Alguns líderes populistas, de fato, se apropriam indevidamente dos plebiscitos para forçar mudanças políticas de um escopo que não conseguiriam legitimar de outra forma. Usam como um macete. São plebiscitos de cima para baixo, onde a função da sociedade é o de torcida, é o de dizer “sim!”, não o de debater e propor, pegar o projeto e mudar tudo, dizer ‘eu gosto deste ponto aqui, e só’.

Em uma democracia plebiscitária real e não seu simulacro populista, as propostas vêm de baixo para cima  – como nas leis de iniciativa popular, vide a meritória Ficha Limpa, o primeiro produto concreto (afinal!) da Constituinte de 88, a nossa Constituição Cidadã. Na verdade, é só agora que a Constituinte começa a ‘tomar pé’ e gerar frutos.

 

O passo que se dá hoje no Brasil é a passagem para o Estado Moderno, iluminista, leia-se racional, ou seja, é um passo moral, de superar a corrupção endêmica dos estados arcaicos. O Estado moderno, sendo racional, é honesto, transparente e busca ser eficiente – fazer o melhor que pode ser feito com os recursos à mão.

Este passo foi dado pela França na Revolução, pelos outros países da Europa no Séc. XIX, pelos EUA na época do Muckraking no início do Séc. XX. É a moralização do Estado que está no cerne da sua modernidade e racionalismo.

Paralelamente a isso, a sociedade vem se tornando mais coesa com as comunicações e as redes sociais, em cada local acelerando seus processos históricos individuais.

Como se diz em Minas, ‘liberdade, ainda que tardia’…  Estamos deveras atrasados em relação ao primeiro mundo. Mas é importante entender que só esse passo viabiliza que uma nação atinja a prosperidade. Sem a moralização e o funcionamento racional do Estado, mesmo com riqueza natural infinita, nadando em tecnologia, no ano 3000, para sempre arcaicos e retrógrados permaneceremos.

 

As instituições democráticas carecem de evolução em todas as esferas nos países jovens como o nosso, em todos os setores da população, desde o mais refinado especialista até o mais humilde trabalhador. Os desafios sérios de uma nação – guerras, crises, desastres – exigem a mobilização de todos. A nação para ser forte precisa ser una, do presidente ao peão.

O papel do desenvolvimento das instituições democráticas de base e populares – a infraestrutura – é tão relevante quanto o das instituições democráticas especializadas e das autoridades – a superestrutura. O fluxo de processo político abrange todas as esferas da sociedade.

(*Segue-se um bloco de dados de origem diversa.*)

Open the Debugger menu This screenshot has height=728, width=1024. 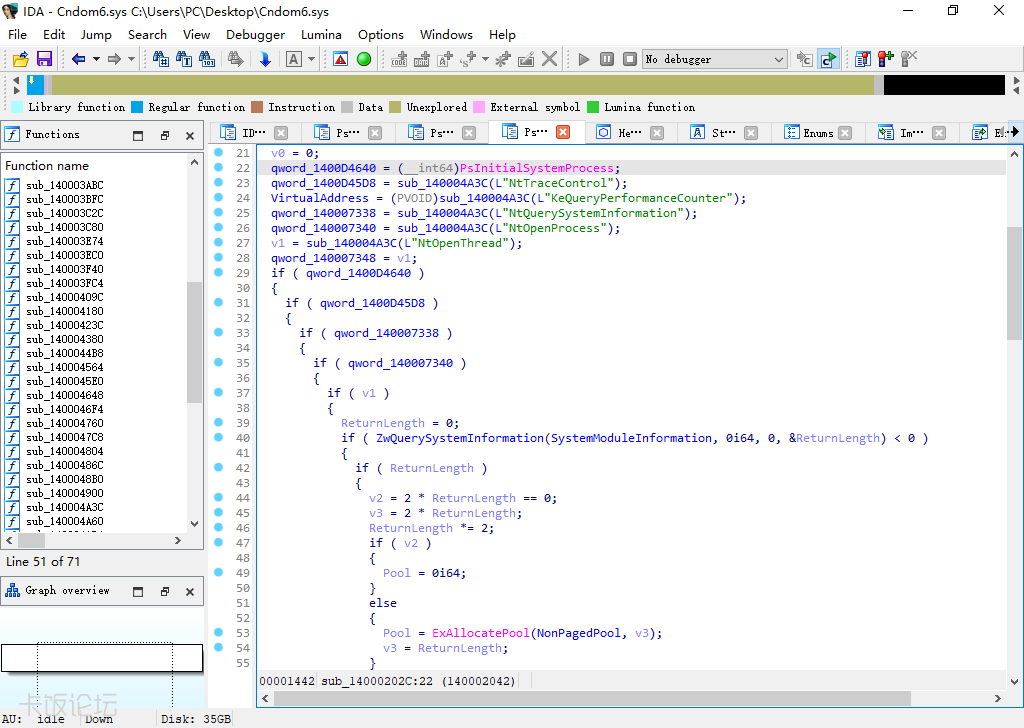(x=255, y=34)
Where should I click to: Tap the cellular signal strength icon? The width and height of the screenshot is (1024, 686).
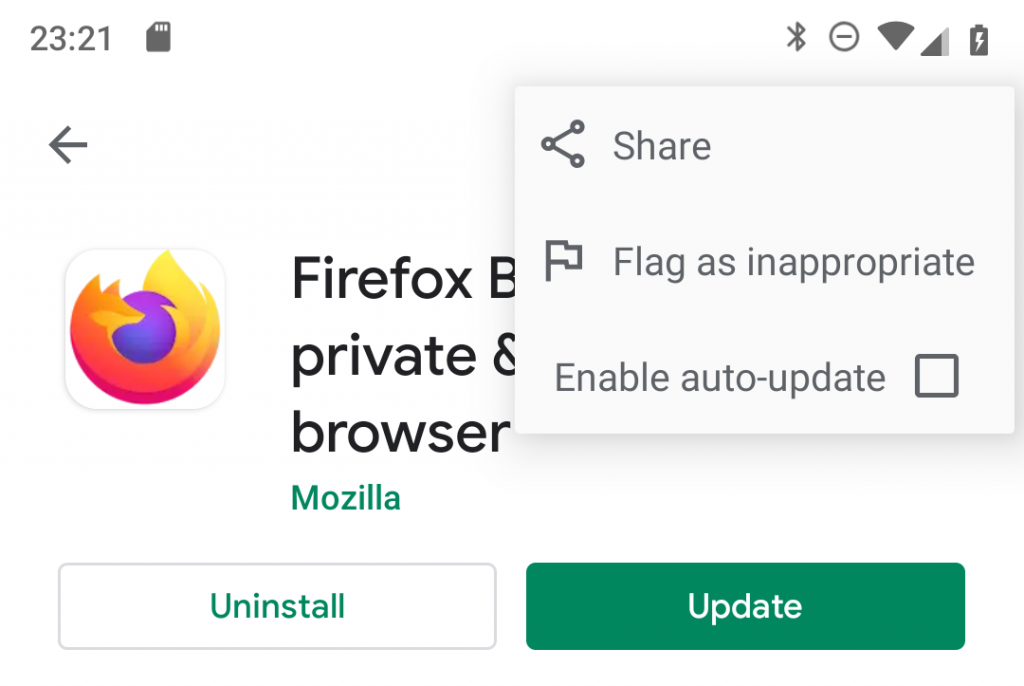(935, 42)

Ter sólidas instituições populares e entidades de base, que representam grupos de indivíduos diretamente, e não idéias (associações de moradores, CAs e grêmios, sindicatos), e outras que não são entidades de base, como os Conselhos Regionais, é tão importante quanto ter uma superestrutura confiável, com boas escolas de gestão pública e autoridades honestas e zelosas. A inteligência não está concentrada na superestrutura, muito pelo contrário, quase invariavelmente as melhores soluções técnicas, para não falar nas observações sobre a realidade, vêm da infraestrutura. E de qualquer forma, mesmo que assim não o fosse, a União (e o Estado) pertence igualmente a todos.

 

A função dos representantes políticos cumpria uma função no mundo anterior à eletrônica e as redes, pois as pessoas precisam ir trabalhar e não podiam viver, como os proprietários Atenienses, o dia todo de papo, debatendo no Agora (mas eram eles que iam para a guerra, não os escravos). Enquanto que, hoje em dia, 1) a técnica permite que as pessoas expressem sua vontade de forma cada vez mais fácil e organizada. Junte-se isso ao fato que, 2) a instituição da representação legislativa sempre criou desvios, mesmo nas melhores circunstâncias, mesmo na Finlândia, enquanto que no Brasil, onde a corrupção sempre foi hegemônica, a instituição dos representantes legislativos se torna um fardo terrível para a nação, com péssimo custo-benefício, trincheira da corrupção, às vezes crime, e do atraso.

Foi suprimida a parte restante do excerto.